Reputation: 217
I'm trying to extract the words from a .txt file which contains the following sentence
Quando avevo cinqve anni, mia made mi perpeteva sempre che la felicita e la chiave della vita. Quando andai a squola mi domandrono come vuolessi essere da grande. Io scrissi: selice.
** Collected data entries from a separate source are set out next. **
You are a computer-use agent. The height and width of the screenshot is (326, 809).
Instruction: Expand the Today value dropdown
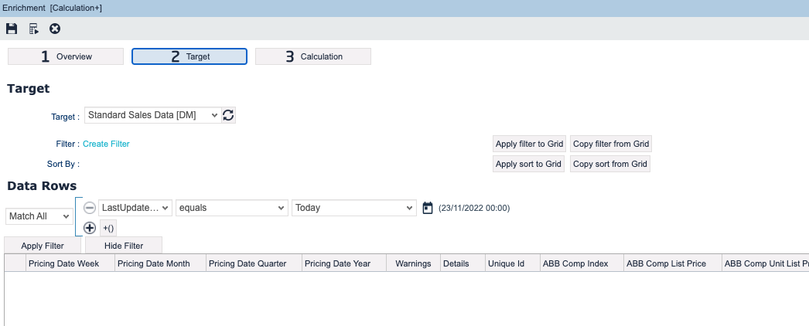click(x=355, y=208)
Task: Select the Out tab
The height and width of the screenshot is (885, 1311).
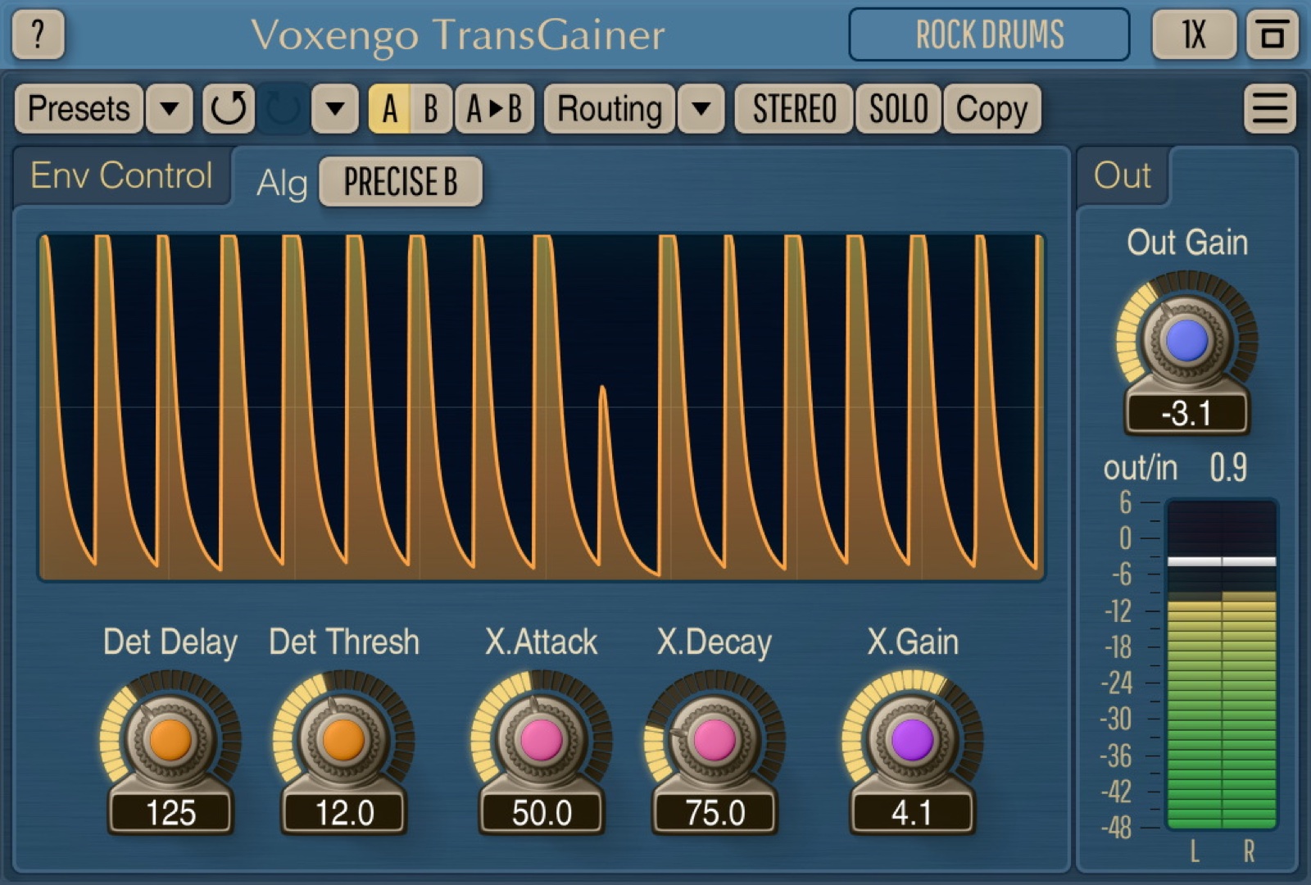Action: pos(1123,175)
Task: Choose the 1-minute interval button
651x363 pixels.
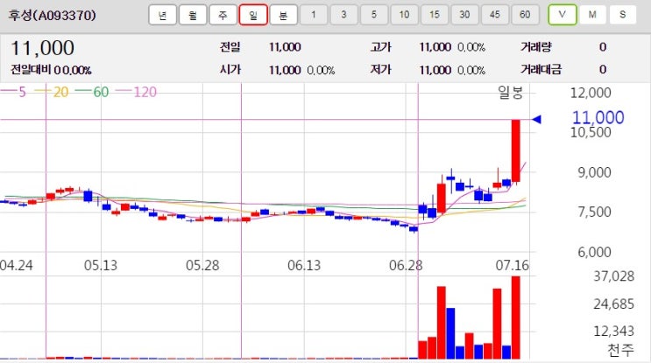Action: [x=314, y=15]
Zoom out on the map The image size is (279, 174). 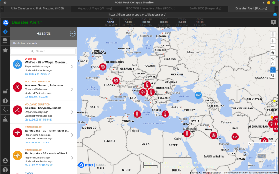(x=273, y=46)
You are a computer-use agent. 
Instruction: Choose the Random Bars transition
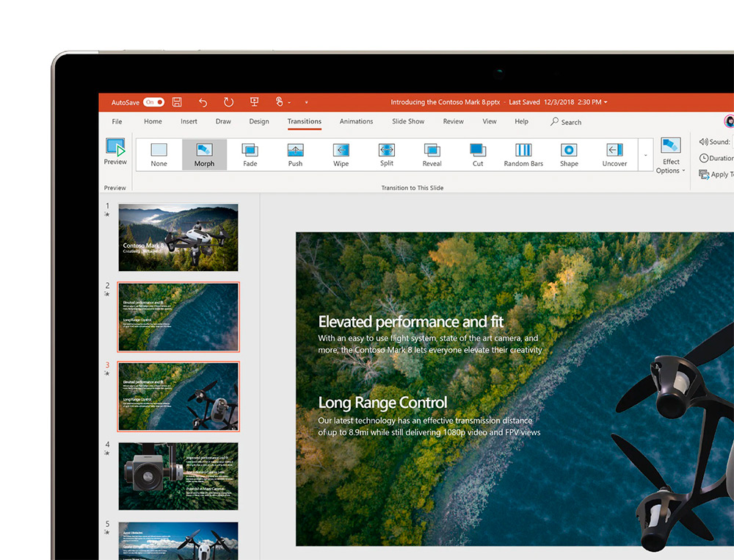pyautogui.click(x=523, y=154)
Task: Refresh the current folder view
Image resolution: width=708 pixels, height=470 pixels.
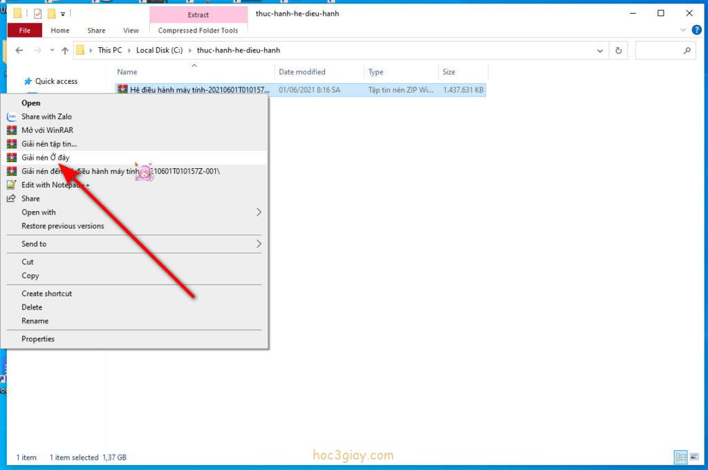Action: (618, 51)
Mi dissero che non avevo capito il corpito, e io dissi loro che non avevano capito la wita.
The problem is that in the array that I use to store the words, it stores also empty words ' '
which come always after one of the following ','
'.'
':'
I know that things like "empty words" or "empty chars" don't make sense but please try the code with the text that I've passed and you'll understand.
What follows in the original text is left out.